#### [Work task]
Take the line with "Image resolution: width=167" and every line after it in the entries below, and set them down exactly, without any pictures.

[Stored entries]
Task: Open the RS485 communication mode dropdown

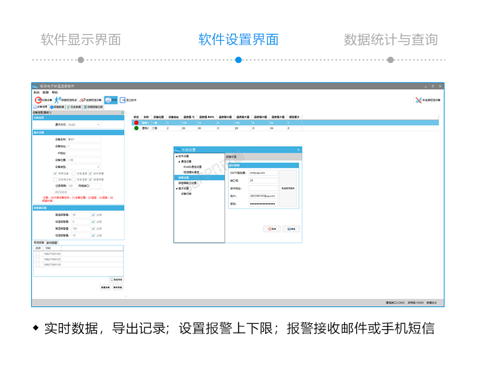Action: (x=98, y=125)
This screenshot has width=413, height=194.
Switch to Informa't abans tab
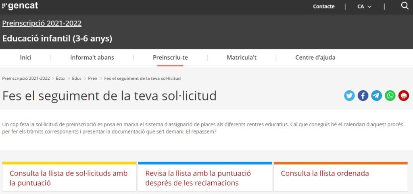(x=92, y=57)
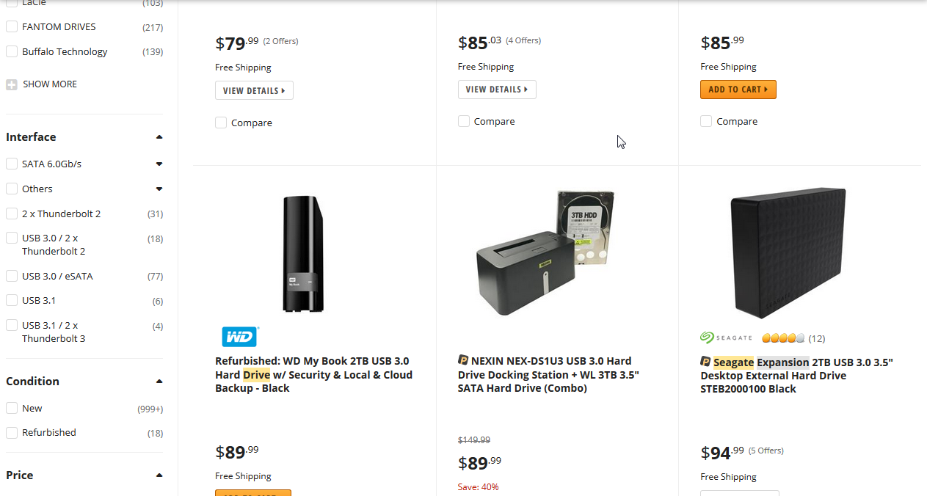Enable the Buffalo Technology filter checkbox

tap(12, 51)
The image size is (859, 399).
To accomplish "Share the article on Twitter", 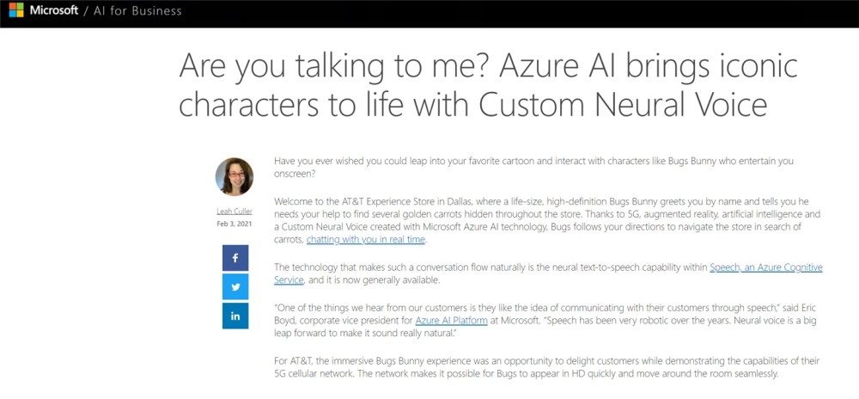I will [x=235, y=286].
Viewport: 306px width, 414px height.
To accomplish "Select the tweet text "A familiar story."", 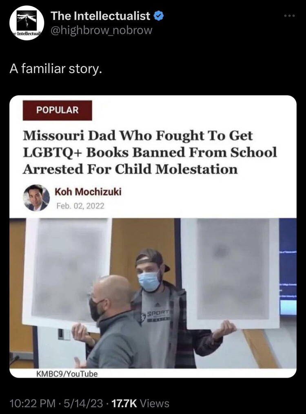I will pos(55,69).
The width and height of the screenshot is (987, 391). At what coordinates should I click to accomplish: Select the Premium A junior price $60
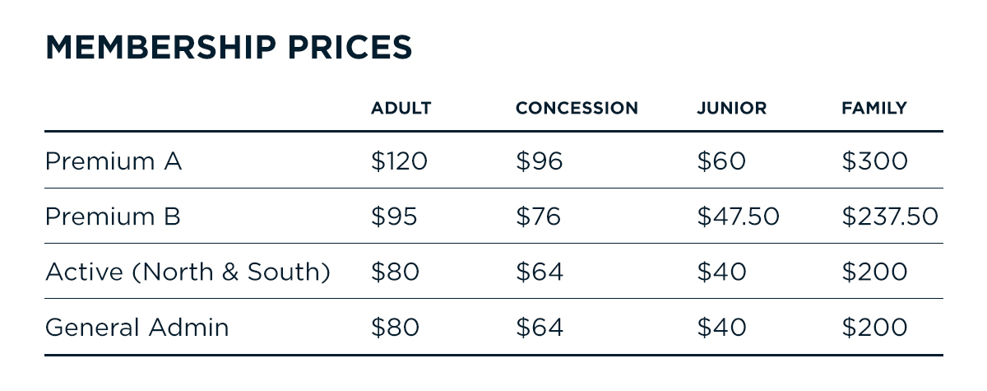click(x=721, y=161)
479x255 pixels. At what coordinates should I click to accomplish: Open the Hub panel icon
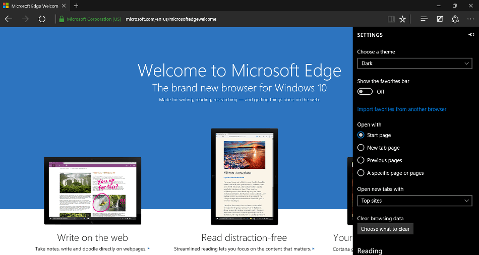pos(424,19)
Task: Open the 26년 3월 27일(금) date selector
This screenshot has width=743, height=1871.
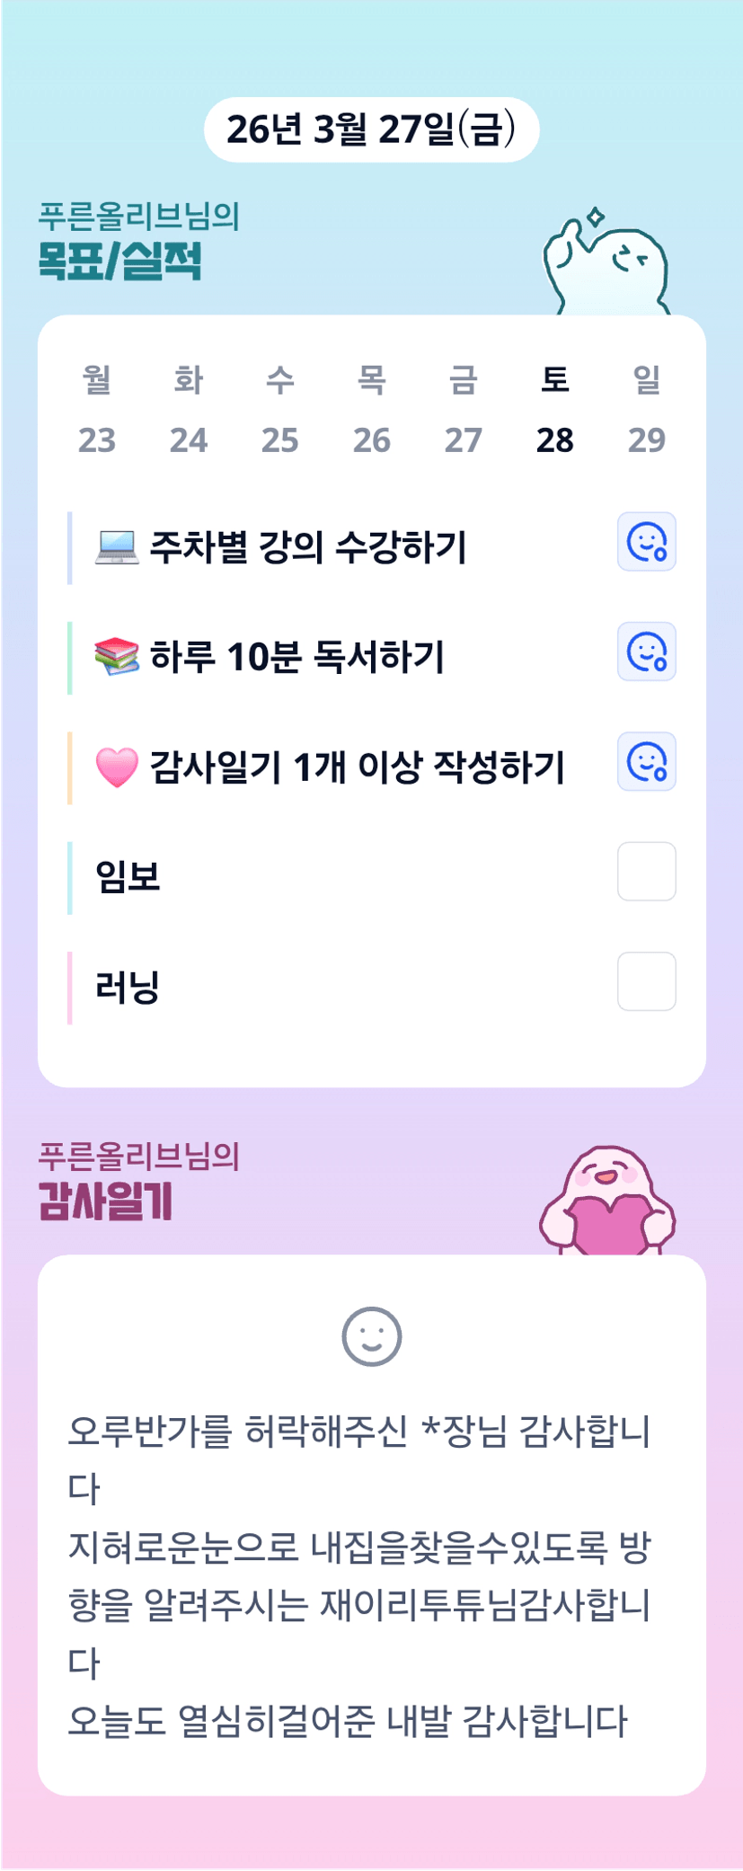Action: point(371,129)
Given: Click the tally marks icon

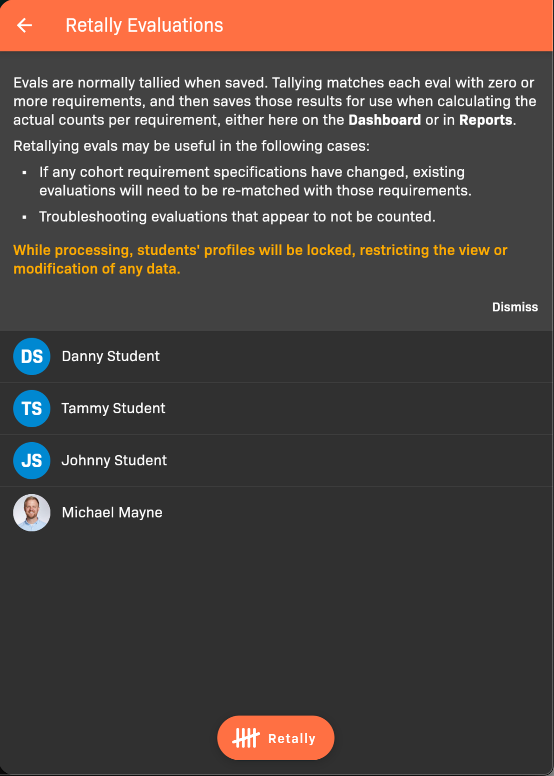Looking at the screenshot, I should [246, 738].
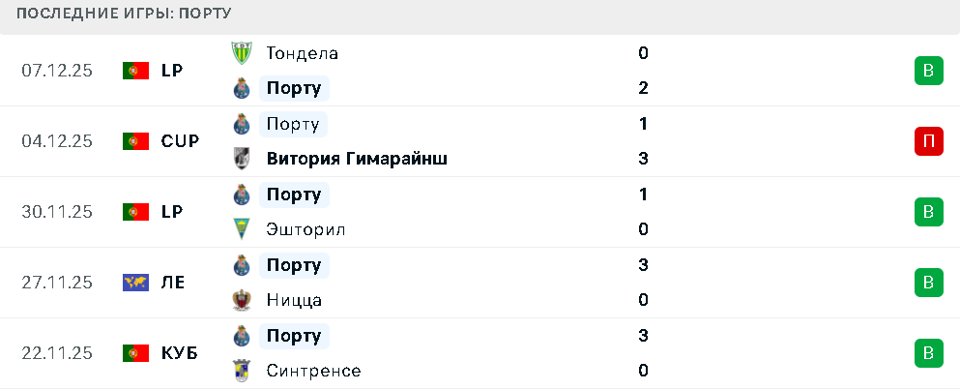Screen dimensions: 960x390
Task: Click the Vitória Guimarães club crest
Action: (x=242, y=159)
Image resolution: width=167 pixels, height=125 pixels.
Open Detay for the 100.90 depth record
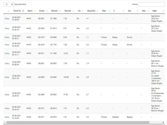point(7,77)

#### [Expected output]
Image resolution: width=167 pixels, height=125 pixels.
Open Detay for the 100.90 depth record
point(7,77)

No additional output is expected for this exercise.